### EXERCISE GOAL
Only one stretch of the data is wanted: the line containing "Tout accepter (374, 2549)", the line containing "Découvrir l'université des", and every line between them, copied exactly.

### AVAILABLE RECORDS

+ + + +

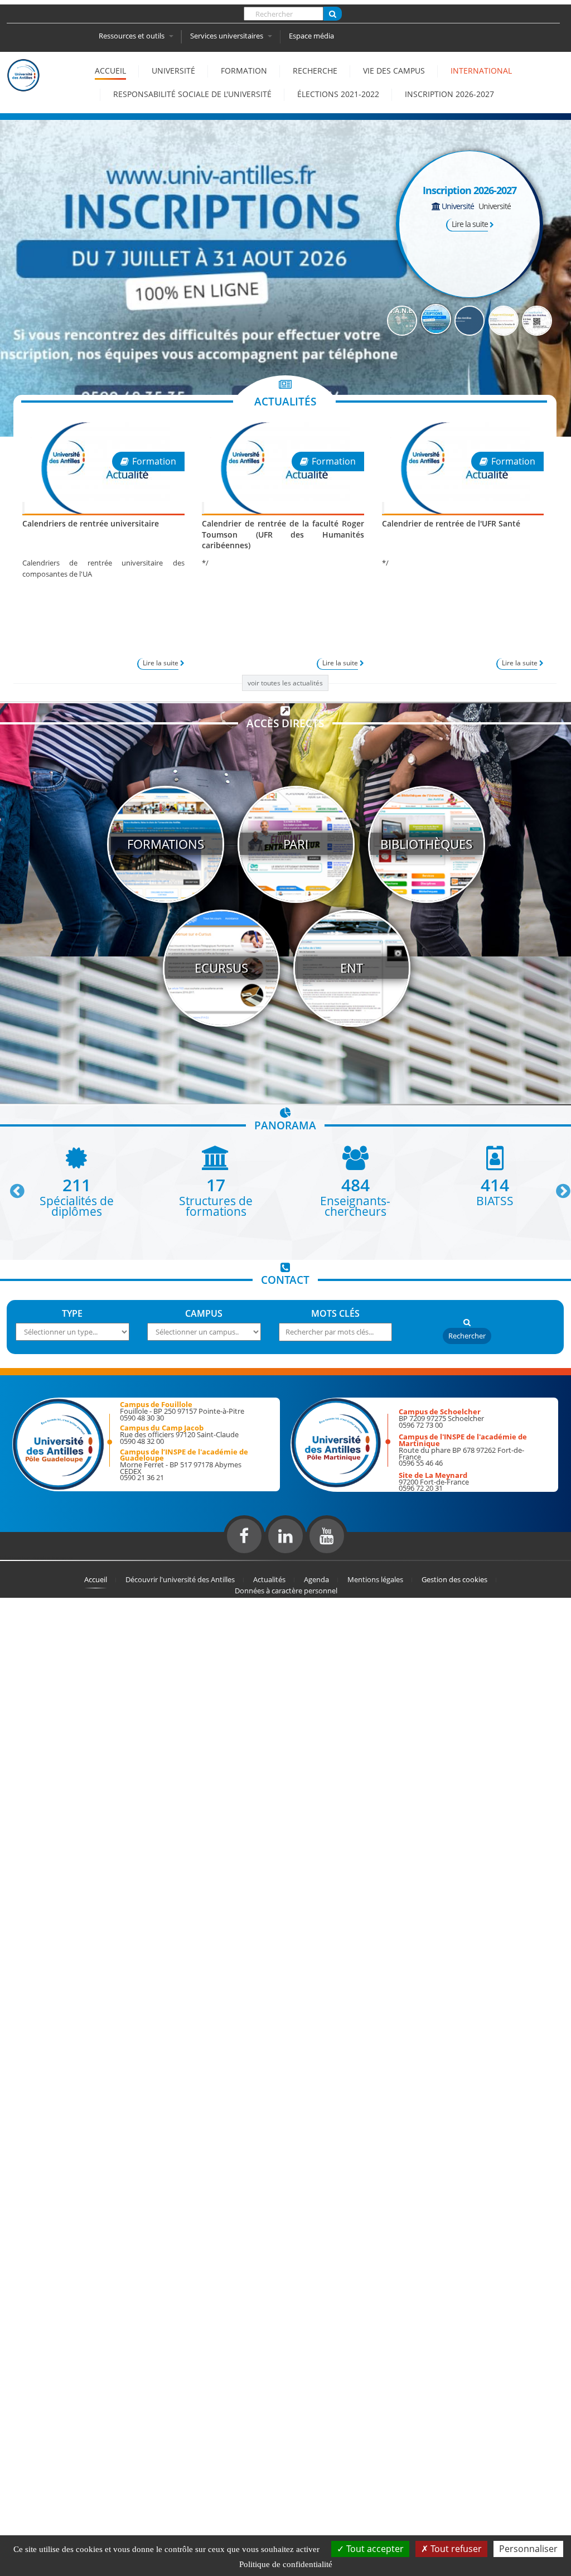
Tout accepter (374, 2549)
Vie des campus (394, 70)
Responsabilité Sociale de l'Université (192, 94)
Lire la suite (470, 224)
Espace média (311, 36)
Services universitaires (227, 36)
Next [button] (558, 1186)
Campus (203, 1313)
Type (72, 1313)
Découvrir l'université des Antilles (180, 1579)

+ + + +

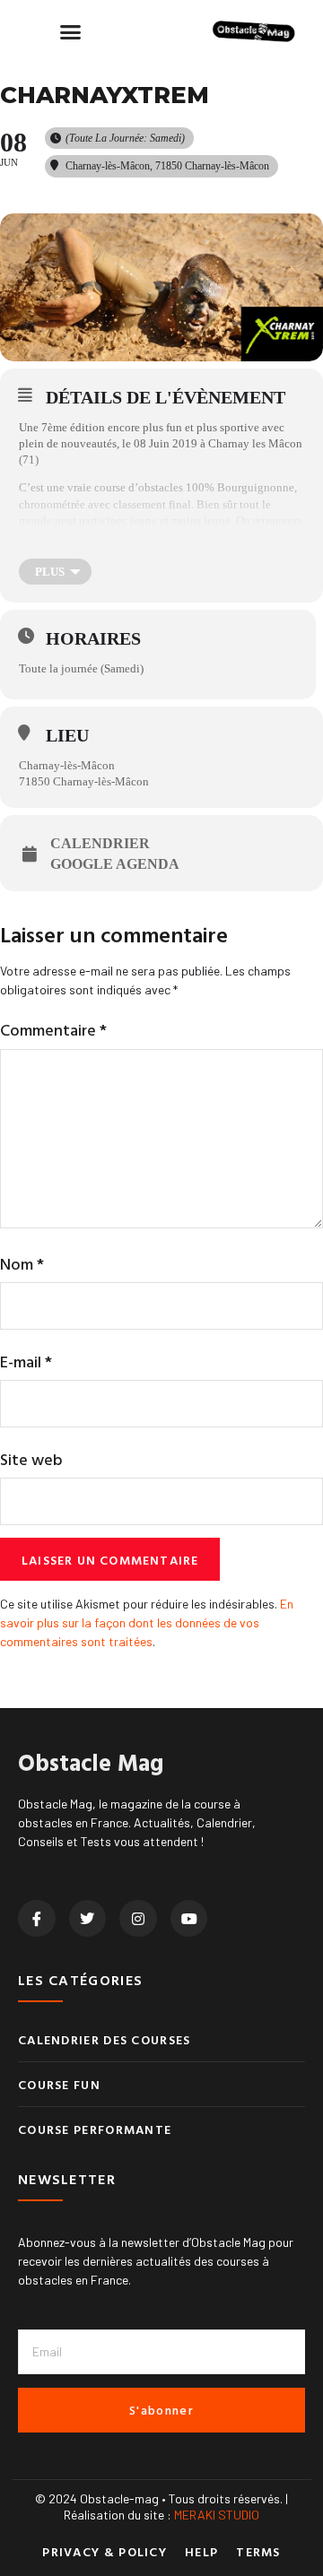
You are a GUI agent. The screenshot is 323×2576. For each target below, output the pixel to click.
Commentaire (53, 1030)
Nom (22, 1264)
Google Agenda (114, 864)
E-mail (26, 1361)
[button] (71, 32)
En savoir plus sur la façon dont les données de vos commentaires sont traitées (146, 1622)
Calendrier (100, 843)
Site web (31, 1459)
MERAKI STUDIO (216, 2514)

+ + + +

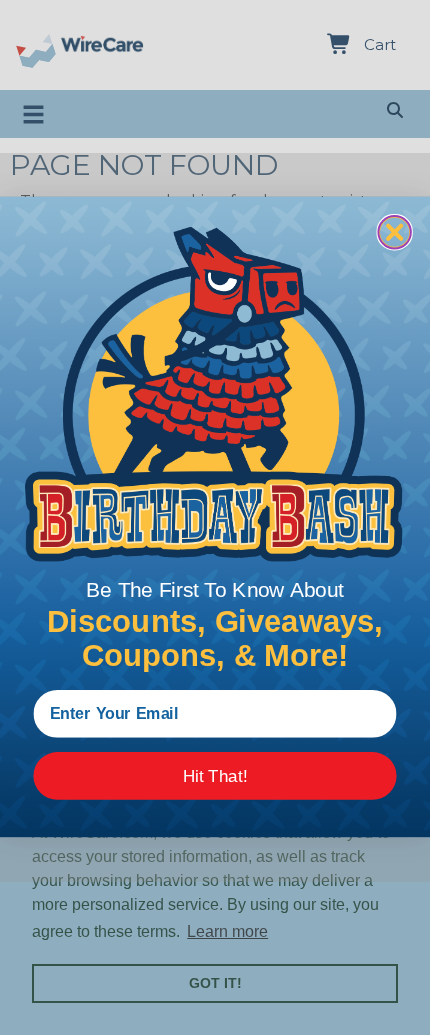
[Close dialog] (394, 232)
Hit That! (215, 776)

+ + + +

### RESPONSE
Tout accepter (374, 2549)
Vie des campus (394, 70)
Responsabilité Sociale de l'Université (192, 94)
Lire la suite (470, 224)
Espace média (311, 36)
Services universitaires (227, 36)
Next [button] (558, 1186)
Campus (203, 1313)
Type (72, 1313)
Découvrir l'université des Antilles (180, 1579)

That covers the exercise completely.